* _Task goal_
Would you write out all the records again, exactly?

* _Material to process_
•••

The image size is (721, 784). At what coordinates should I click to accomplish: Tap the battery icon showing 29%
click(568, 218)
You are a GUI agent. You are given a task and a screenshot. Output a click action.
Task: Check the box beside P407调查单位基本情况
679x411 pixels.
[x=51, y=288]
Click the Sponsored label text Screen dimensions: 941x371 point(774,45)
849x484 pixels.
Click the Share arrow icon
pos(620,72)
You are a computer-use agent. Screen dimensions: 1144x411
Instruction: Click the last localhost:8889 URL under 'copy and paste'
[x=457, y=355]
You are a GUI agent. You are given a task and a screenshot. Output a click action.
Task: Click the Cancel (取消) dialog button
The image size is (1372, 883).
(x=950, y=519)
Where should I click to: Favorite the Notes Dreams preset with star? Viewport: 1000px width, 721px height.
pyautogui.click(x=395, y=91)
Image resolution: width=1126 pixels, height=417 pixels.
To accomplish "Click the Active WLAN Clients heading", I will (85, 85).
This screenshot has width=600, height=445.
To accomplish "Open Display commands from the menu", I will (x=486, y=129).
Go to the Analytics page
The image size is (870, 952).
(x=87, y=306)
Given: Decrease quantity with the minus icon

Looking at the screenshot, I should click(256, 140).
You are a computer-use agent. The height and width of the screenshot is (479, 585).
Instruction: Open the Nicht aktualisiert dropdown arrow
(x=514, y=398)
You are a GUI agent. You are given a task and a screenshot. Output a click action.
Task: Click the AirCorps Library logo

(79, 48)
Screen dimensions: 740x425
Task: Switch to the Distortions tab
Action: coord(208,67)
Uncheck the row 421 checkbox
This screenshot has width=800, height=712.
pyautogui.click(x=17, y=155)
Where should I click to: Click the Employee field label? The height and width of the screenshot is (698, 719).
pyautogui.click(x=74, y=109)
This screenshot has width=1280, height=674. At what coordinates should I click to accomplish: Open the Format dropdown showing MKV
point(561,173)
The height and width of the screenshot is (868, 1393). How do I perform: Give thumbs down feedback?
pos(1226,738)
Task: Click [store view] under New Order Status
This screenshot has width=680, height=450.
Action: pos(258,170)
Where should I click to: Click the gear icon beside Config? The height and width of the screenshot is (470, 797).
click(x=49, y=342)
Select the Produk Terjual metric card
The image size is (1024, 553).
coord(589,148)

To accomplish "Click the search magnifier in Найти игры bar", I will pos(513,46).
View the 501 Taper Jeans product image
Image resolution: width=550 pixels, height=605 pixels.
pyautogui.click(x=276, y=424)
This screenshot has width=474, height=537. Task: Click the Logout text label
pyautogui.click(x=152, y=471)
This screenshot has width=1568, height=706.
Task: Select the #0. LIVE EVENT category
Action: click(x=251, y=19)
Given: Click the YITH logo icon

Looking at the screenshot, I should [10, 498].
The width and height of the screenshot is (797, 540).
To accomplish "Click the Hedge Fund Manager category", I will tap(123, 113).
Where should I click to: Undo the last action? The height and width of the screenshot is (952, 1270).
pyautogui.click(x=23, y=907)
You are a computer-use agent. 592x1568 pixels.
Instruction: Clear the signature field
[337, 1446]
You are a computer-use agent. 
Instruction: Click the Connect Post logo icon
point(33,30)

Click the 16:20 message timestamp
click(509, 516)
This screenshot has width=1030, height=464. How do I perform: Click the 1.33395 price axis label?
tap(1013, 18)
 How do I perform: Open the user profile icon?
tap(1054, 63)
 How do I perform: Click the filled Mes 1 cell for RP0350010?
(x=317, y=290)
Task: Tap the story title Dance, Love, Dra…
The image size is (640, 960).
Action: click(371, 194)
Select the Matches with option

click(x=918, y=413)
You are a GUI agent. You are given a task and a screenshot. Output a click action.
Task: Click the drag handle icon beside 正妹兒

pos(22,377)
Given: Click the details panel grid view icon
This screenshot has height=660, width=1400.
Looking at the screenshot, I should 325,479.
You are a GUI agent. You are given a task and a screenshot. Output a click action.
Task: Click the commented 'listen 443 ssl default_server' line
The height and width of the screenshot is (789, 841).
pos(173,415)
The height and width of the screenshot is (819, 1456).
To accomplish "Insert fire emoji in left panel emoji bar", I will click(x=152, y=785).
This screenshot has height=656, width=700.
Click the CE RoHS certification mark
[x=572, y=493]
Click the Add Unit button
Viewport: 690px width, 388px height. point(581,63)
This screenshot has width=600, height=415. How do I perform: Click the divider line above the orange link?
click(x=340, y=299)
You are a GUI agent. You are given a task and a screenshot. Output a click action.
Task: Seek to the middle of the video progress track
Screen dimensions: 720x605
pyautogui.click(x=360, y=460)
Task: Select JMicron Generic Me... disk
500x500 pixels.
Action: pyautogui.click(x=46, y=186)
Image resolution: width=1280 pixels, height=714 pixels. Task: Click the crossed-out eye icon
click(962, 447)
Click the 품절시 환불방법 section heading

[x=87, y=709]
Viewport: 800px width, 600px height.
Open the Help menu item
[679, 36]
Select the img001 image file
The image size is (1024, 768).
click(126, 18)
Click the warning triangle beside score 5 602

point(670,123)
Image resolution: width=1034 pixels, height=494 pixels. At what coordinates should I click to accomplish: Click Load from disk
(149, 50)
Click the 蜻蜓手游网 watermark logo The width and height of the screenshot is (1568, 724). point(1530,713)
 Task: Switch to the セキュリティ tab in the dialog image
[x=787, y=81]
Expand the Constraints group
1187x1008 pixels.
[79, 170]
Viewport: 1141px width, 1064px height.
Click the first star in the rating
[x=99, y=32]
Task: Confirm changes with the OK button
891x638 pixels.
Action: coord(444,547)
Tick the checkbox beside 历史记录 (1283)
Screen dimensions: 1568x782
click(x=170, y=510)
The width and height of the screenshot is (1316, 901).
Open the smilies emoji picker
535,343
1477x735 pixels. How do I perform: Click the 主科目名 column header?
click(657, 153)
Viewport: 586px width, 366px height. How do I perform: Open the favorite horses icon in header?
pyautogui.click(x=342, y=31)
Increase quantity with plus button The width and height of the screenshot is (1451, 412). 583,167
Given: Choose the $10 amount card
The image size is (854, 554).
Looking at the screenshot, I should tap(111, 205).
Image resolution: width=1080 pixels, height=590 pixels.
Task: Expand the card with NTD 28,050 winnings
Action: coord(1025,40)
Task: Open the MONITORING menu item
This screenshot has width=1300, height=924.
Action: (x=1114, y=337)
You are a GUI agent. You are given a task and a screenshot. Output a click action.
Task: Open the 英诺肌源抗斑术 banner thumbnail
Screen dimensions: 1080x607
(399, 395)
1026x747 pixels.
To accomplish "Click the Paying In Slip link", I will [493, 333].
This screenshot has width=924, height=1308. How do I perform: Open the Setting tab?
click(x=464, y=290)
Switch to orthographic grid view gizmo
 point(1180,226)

•••

* _Output below_
The image size is (721, 784). At what coordinates should I click to accomplish: Tap the battery icon showing 29%
click(568, 218)
You are a GUI agent. You are given a task and a screenshot. Output a click action.
Task: Check the box beside P407调查单位基本情况
679x411 pixels.
[x=51, y=288]
Click the Sponsored label text Screen dimensions: 941x371 point(774,45)
849x484 pixels.
Click the Share arrow icon
pos(620,72)
You are a computer-use agent. Screen dimensions: 1144x411
Instruction: Click the last localhost:8889 URL under 'copy and paste'
[x=457, y=355]
You are a GUI agent. You are given a task and a screenshot. Output a click action.
Task: Click the Cancel (取消) dialog button
The image size is (1372, 883).
(x=950, y=519)
Where should I click to: Favorite the Notes Dreams preset with star? Viewport: 1000px width, 721px height.
pyautogui.click(x=395, y=91)
Image resolution: width=1126 pixels, height=417 pixels.
To accomplish "Click the Active WLAN Clients heading", I will (85, 85).
This screenshot has width=600, height=445.
To accomplish "Open Display commands from the menu", I will (x=486, y=129).
Go to the Analytics page
The image size is (870, 952).
(x=87, y=306)
Given: Decrease quantity with the minus icon

Looking at the screenshot, I should click(256, 140).
You are a computer-use agent. The height and width of the screenshot is (479, 585).
Instruction: Open the Nicht aktualisiert dropdown arrow
(x=514, y=398)
You are a GUI agent. You are given a task and a screenshot. Output a click action.
Task: Click the AirCorps Library logo

(79, 48)
Screen dimensions: 740x425
Task: Switch to the Distortions tab
Action: coord(208,67)
Uncheck the row 421 checkbox
This screenshot has width=800, height=712.
pyautogui.click(x=17, y=155)
Where should I click to: Click the Employee field label? The height and width of the screenshot is (698, 719).
pyautogui.click(x=74, y=109)
This screenshot has width=1280, height=674. At what coordinates should I click to accomplish: Open the Format dropdown showing MKV
point(561,173)
The height and width of the screenshot is (868, 1393). How do I perform: Give thumbs down feedback?
pos(1226,738)
Task: Click [store view] under New Order Status
This screenshot has width=680, height=450.
Action: pos(258,170)
Where should I click to: Click the gear icon beside Config? The height and width of the screenshot is (470, 797).
click(x=49, y=342)
Select the Produk Terjual metric card
The image size is (1024, 553).
coord(589,148)

To accomplish "Click the search magnifier in Найти игры bar", I will pos(513,46).
View the 501 Taper Jeans product image
Image resolution: width=550 pixels, height=605 pixels.
pyautogui.click(x=276, y=424)
This screenshot has width=474, height=537. Task: Click the Logout text label
pyautogui.click(x=152, y=471)
This screenshot has width=1568, height=706.
Task: Select the #0. LIVE EVENT category
Action: click(x=251, y=19)
Given: Click the YITH logo icon

Looking at the screenshot, I should [10, 498].
The width and height of the screenshot is (797, 540).
To accomplish "Click the Hedge Fund Manager category", I will tap(123, 113).
Where should I click to: Undo the last action? The height and width of the screenshot is (952, 1270).
pyautogui.click(x=23, y=907)
You are a computer-use agent. 592x1568 pixels.
Instruction: Clear the signature field
[337, 1446]
You are a computer-use agent. 
Instruction: Click the Connect Post logo icon
point(33,30)

Click the 16:20 message timestamp
click(509, 516)
This screenshot has width=1030, height=464. How do I perform: Click the 1.33395 price axis label?
tap(1013, 18)
 How do I perform: Open the user profile icon?
tap(1054, 63)
 How do I perform: Click the filled Mes 1 cell for RP0350010?
(x=317, y=290)
Task: Tap the story title Dance, Love, Dra…
The image size is (640, 960).
Action: click(371, 194)
Select the Matches with option

click(x=918, y=413)
You are a GUI agent. You are given a task and a screenshot. Output a click action.
Task: Click the drag handle icon beside 正妹兒

pos(22,377)
Given: Click the details panel grid view icon
This screenshot has height=660, width=1400.
Looking at the screenshot, I should 325,479.
You are a GUI agent. You are given a task and a screenshot. Output a click action.
Task: Click the commented 'listen 443 ssl default_server' line
The height and width of the screenshot is (789, 841).
pos(173,415)
The height and width of the screenshot is (819, 1456).
To accomplish "Insert fire emoji in left panel emoji bar", I will click(x=152, y=785).
This screenshot has height=656, width=700.
Click the CE RoHS certification mark
[x=572, y=493]
Click the Add Unit button
Viewport: 690px width, 388px height. point(581,63)
This screenshot has width=600, height=415. How do I perform: Click the divider line above the orange link?
click(x=340, y=299)
You are a GUI agent. You are given a task and a screenshot. Output a click action.
Task: Seek to the middle of the video progress track
Screen dimensions: 720x605
pyautogui.click(x=360, y=460)
Task: Select JMicron Generic Me... disk
500x500 pixels.
Action: pyautogui.click(x=46, y=186)
Image resolution: width=1280 pixels, height=714 pixels. Task: Click the crossed-out eye icon
click(962, 447)
Click the 품절시 환불방법 section heading

[x=87, y=709]
Viewport: 800px width, 600px height.
Open the Help menu item
[679, 36]
Select the img001 image file
The image size is (1024, 768).
click(126, 18)
Click the warning triangle beside score 5 602

point(670,123)
Image resolution: width=1034 pixels, height=494 pixels. At what coordinates should I click to accomplish: Click Load from disk
(149, 50)
Click the 蜻蜓手游网 watermark logo The width and height of the screenshot is (1568, 724). point(1530,713)
 Task: Switch to the セキュリティ tab in the dialog image
[x=787, y=81]
Expand the Constraints group
1187x1008 pixels.
[79, 170]
Viewport: 1141px width, 1064px height.
Click the first star in the rating
[x=99, y=32]
Task: Confirm changes with the OK button
891x638 pixels.
Action: coord(444,547)
Tick the checkbox beside 历史记录 (1283)
Screen dimensions: 1568x782
click(x=170, y=510)
The width and height of the screenshot is (1316, 901).
Open the smilies emoji picker
535,343
1477x735 pixels. How do I perform: Click the 主科目名 column header?
click(657, 153)
Viewport: 586px width, 366px height. How do I perform: Open the favorite horses icon in header?
pyautogui.click(x=342, y=31)
Increase quantity with plus button The width and height of the screenshot is (1451, 412). 583,167
Given: Choose the $10 amount card
The image size is (854, 554).
Looking at the screenshot, I should tap(111, 205).
Image resolution: width=1080 pixels, height=590 pixels.
Task: Expand the card with NTD 28,050 winnings
Action: coord(1025,40)
Task: Open the MONITORING menu item
This screenshot has width=1300, height=924.
Action: (x=1114, y=337)
You are a GUI agent. You are given a task and a screenshot. Output a click action.
Task: Open the 英诺肌源抗斑术 banner thumbnail
Screen dimensions: 1080x607
(399, 395)
1026x747 pixels.
To accomplish "Click the Paying In Slip link", I will [493, 333].
This screenshot has width=924, height=1308. How do I perform: Open the Setting tab?
click(x=464, y=290)
Switch to orthographic grid view gizmo
 point(1180,226)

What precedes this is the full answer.